With cybercrime rates in South Africa skyrocketing, businesses are increasingly conscious of the need to protect their in-office and remote IT set ups from ill-intentioned hackers.
Yudheer Harbhajun, business print sales manager for Epson South Africa, says that while businesses tend to focus on securing laptops and other smart devices on its network, they shouldn’t neglect the security of the seemingly harmless equipment in their offices, especially printers.
“Printers are typically overlooked in cyber security strategies because people don’t realise that they are no longer the forgotten piece of furniture in the corner with basic print, scan, fax functions.
“Nowadays they are smart devices much like the ones in our pockets, capable of accessing the internet as well as your internal network, potentially gaining access to all devices on that network. This makes printers an easy gateway for cyber criminals attempting to hack a business’ systems and sensitive information,” says Harbhajun.
Case in point: a 2022 ‘ethical hacking’ team successfully gained access to 27 944 printers, printing a PDF document with a step-by-step guide to better secure printers and proving why printer security is so important.
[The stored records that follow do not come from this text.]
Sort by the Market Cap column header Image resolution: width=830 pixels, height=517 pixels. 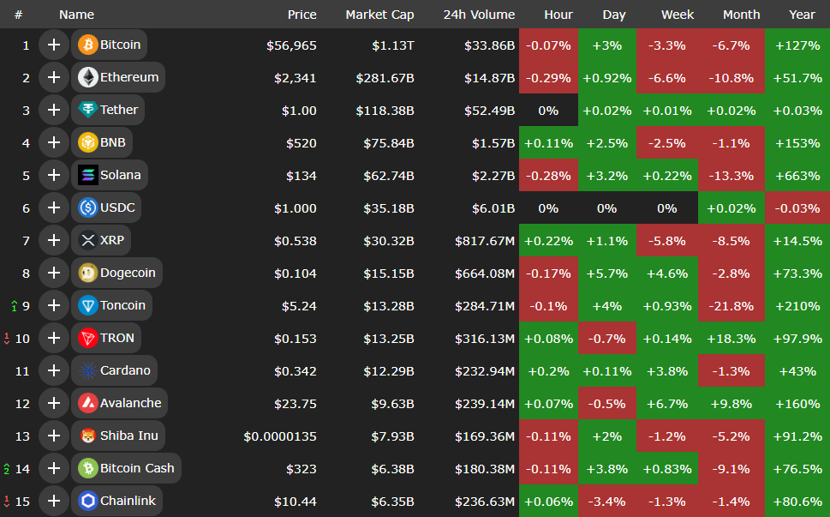point(379,15)
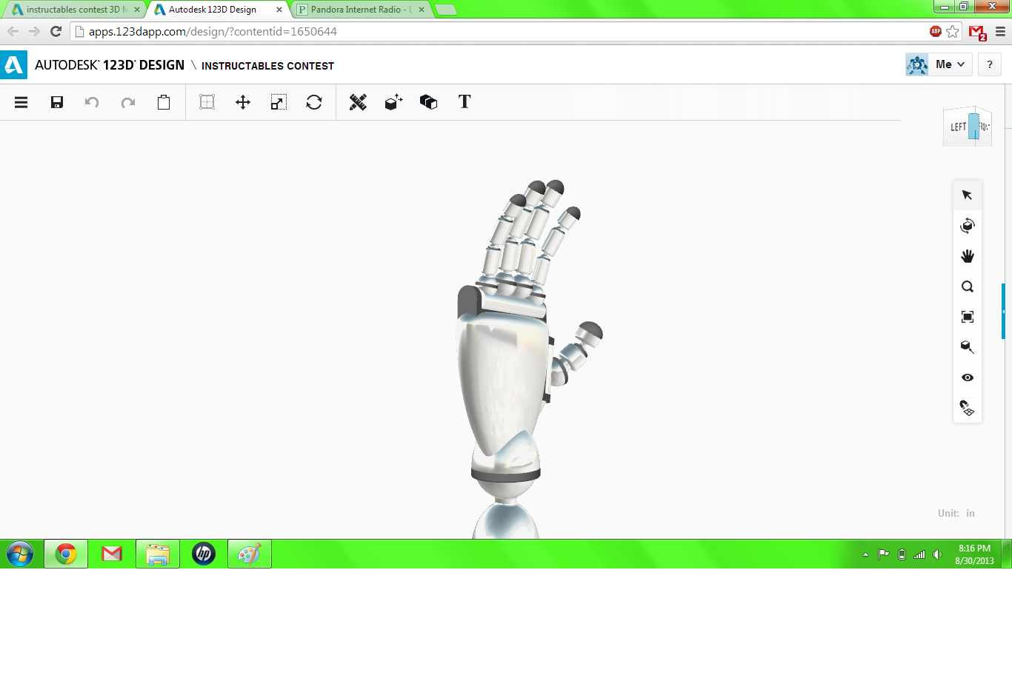Open the Text tool
The image size is (1012, 681).
pos(465,102)
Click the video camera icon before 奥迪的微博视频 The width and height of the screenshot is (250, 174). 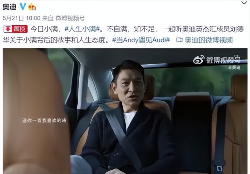[180, 40]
This is because, in addition to providing easy access to other devices, printers can also store sensitive information, which includes every document that has been printed, scanned, or shared through it, making printers an unlikely but effective target for cyber attackers. With modern printers connected to company emails, it’s also worth noting that hackers can access and email sensitive information to themselves.
With multifunction printers increasingly in use across workplaces, there are a host of other cyber risks for businesses to consider. These include how easy it is to simply walk over to a printer and access information available in its storage, as well as hackers having the printer connect a malicious network, which is then used to embed harmful code across its connected devices and networks.
Epson also actively pursues strict 3rd party security evaluations and certifications (such as Common Criteria and BLI Penetration Testing) to offer customers peace of mind that security is a top priority in our product development lifecycle.
“Securing a printer doesn’t involve steps or measures that are likely to vary to your current security measures for workplace devices. The process is just as simple and easy to implement, and doing so can save organisations millions of rands, stress and disruption,” adds Harbhajun.
Security measures to consider
Printer security comes down to a few basic steps that many business leaders would already know of but may just need a reminder on. These include installing firewall software, selecting the option to ‘forget network’ on printers in printer settings, and changing pins and passwords at least every two months. This is the first step to ensuring lowering the chances of a security breach.
Additional basic measures businesses can easily implement are regular software and firmware updates (rather than dismissing update notifications or scheduling for later), switching to reliable cloud printing services, and enabling access controls on multifunction devices where possible.
Implementing two factor authentication for printers that support it will require users to input a verification code in addition to a password each time they log in. This is an essential added layer of security.
In line with the above Epson uses a proprietary operating system and custom system-on-chip (SoC) design on multifunction devices, which is not shared by any other vendor or manufacturer. The operating system (OS) also does not allow code to run natively as it has been designed to run third party software as a web page – preventing any attacks to the printer via a rogue piece of malicious code.
Additionally, it’s imperative that businesses instil a sense of security consciousness in employees who make use of printers by providing training or information on best practice procedures to follow when using and connecting to office printers and other devices.
“Businesses in South Africa, especially small businesses without IT departments or specialist support, are at increasing risk of falling prey to cybercrimes through easy breach points like their printers. Countering these risks means businesses must start thinking like hackers, considering every conceivable entry point a criminal might use, and implementing as well as maintaining the right security measures,” concludes Harbhajun.